L’Iran et les États-Unis entament une deuxième série de discussions mardi à Genève pour éloigner le risque d’une intervention militaire des États-Unis, Téhéran évoquant « prudemment » des signes d’une position américaine « plus réaliste » sur la question nucléaire.
Les deux pays ennemis avaient renoué le dialogue le 6 février 2026 à Mascate, la capitale d’Oman, après une escalade de menaces de part et d’autre. Au vu de ces discussions, « nous pouvons prudemment conclure que la position américaine sur la question nucléaire iranienne est devenue plus réaliste », a déclaré lundi le porte-parole du ministère des Affaires étrangères, Esmaeil Baqaei, cité par l’agence de presse Irna.
Gardiens de la Révolution
Parallèlement à la diplomatie, les Gardiens de la Révolution iraniens ont déployé lundi bateaux et hélicoptères, et testé drones et missiles, dans un exercice militaire aux airs de démonstration de force dans le stratégique détroit d’Ormuz.
Les manœuvres, dont la durée n’a pas été précisée, avaient pour objectif de préparer les Gardiens, l’armée idéologique de la République islamique, « aux menaces sécuritaires et militaires potentielles », a indiqué la télévision d’Etat, qui a diffusé des images.
Washington maintient de son côté sa pression militaire : un porte-avions se trouve toujours au large de l’Iran à environ 700 kilomètres de ses côtes, et un autre est préparé pour appareiller, Donald Trump semblant garder ses options ouvertes. Pour ces nouvelles discussions, les États-Unis et l’Iran se retrouvent cette fois à Genève, sous médiation du sultanat d’Oman.
Considérations de la République
Le chef de la diplomatie iranienne Abbas Araghchi est arrivé dès lundi en Suisse, où il a rencontré son homologue omanais Badr al-Busaidi pour expliquer « le point de vue et les considérations de la République islamique sur la question nucléaire et la levée des sanctions », selon le ministère iranien des Affaires étrangères.
Dans ce communiqué, il évoque aussi la « détermination » de l’Iran à œuvrer à une « diplomatie axée sur les résultats pour garantir les intérêts et droits des Iraniens et la paix et stabilité dans la région ».
Les pays occidentaux et Israël, considéré par des experts comme la seule puissance nucléaire au Moyen-Orient, soupçonnent l’Iran de vouloir se doter de l’arme nucléaire.
Téhéran dément nourrir de telles ambitions, mais insiste sur son « droit inaliénable » à développer une filière nucléaire civile et à enrichir l’uranium, notamment pour l’énergie, conformément aux dispositions du Traité de non-prolifération (TNP) dont il est signataire.
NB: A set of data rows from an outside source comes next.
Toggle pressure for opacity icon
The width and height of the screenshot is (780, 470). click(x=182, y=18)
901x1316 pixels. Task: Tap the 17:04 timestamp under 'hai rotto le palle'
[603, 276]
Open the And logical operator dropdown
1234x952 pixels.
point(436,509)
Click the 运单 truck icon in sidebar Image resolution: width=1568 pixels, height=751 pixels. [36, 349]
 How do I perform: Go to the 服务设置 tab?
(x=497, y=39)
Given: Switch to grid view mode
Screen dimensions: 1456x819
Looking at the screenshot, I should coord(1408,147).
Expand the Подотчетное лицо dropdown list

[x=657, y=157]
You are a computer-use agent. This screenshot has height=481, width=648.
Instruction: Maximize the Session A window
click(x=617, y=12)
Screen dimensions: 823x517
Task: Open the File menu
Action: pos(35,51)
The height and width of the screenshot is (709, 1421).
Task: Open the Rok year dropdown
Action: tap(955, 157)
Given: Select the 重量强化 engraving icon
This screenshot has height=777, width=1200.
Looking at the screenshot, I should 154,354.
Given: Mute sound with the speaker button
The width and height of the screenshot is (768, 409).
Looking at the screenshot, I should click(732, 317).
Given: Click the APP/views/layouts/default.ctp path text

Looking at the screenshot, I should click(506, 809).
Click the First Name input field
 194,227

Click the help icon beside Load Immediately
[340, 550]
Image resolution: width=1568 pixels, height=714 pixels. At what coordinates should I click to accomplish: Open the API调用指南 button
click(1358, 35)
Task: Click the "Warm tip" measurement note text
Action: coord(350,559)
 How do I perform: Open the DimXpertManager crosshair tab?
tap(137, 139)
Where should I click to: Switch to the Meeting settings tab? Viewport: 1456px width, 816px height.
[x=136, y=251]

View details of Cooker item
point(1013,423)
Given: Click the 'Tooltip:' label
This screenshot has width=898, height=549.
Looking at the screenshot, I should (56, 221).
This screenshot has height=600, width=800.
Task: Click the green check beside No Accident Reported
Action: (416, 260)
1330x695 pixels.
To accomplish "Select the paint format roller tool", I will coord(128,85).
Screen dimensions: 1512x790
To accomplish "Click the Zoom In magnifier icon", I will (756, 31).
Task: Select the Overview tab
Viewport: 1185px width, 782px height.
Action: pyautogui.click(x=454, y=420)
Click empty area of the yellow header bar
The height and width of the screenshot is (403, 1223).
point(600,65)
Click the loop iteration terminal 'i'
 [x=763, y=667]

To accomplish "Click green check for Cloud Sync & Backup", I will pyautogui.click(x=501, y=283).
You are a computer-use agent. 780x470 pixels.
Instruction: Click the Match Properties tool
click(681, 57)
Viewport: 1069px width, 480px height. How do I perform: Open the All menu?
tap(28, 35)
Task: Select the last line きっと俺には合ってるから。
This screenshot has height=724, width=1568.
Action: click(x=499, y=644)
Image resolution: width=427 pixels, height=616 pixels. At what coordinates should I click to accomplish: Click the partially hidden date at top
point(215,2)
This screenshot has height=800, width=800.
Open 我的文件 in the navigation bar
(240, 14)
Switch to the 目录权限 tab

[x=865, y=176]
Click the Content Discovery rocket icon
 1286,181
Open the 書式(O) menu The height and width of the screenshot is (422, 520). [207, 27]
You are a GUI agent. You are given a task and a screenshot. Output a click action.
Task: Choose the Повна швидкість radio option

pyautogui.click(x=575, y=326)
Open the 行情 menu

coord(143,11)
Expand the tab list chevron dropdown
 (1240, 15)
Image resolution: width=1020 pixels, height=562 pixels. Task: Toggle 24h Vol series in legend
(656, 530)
Donald Trump a multiplié les avertissements après la répression dans le sang des manifestations massives en janvier en Iran, tout en laissant la porte ouverte à un règlement diplomatique, notamment sur le programme nucléaire iranien.
Début des discussions entre Washington et Niamey sur le retrait des troupes américaines du Niger
Renversement du pouvoir
Faute d’accord, le président américain a menacé l’Iran de conséquences « traumatisantes » et a même évoqué ouvertement vendredi l’hypothèse d’un renversement du pouvoir. « Il semble que ce serait la meilleure chose qui puisse arriver », avait-il répondu à des journalistes l’interrogeant sur un éventuel « changement de régime ».
« Ce qui n’est pas sur la table: la soumission face aux menaces », a de son côté insisté sur X lundi Abbas Araghchi, disant être à Genève « avec de vraies idées pour parvenir à un accord juste et équitable ». Côté américain, l’émissaire Steve Witkoff et le gendre de Donald Trump, Jared Kushner, « sont en route », avait fait savoir lundi le chef de la diplomatie américaine Marco Rubio.
« Nous verrons ce qu’il en est. Nous espérons qu’il y aura un accord », a-t-il ajouté. États-Unis et Iran divergent sur la teneur de leurs nouvelles discussions. L’Iran ne veut parler que de son programme nucléaire. Washington, comme Israël, exige également qu’il limite son programme de missiles balistiques et cesse de soutenir des groupes armés régionaux.
Sur le volet nucléaire, l’Iran s’est dit prêt à un compromis concernant son stock d’uranium hautement enrichi, estimé à plus de 400 kg et dont le sort est incertain, si Washington levait les sanctions qui pénalisent l’économie iranienne.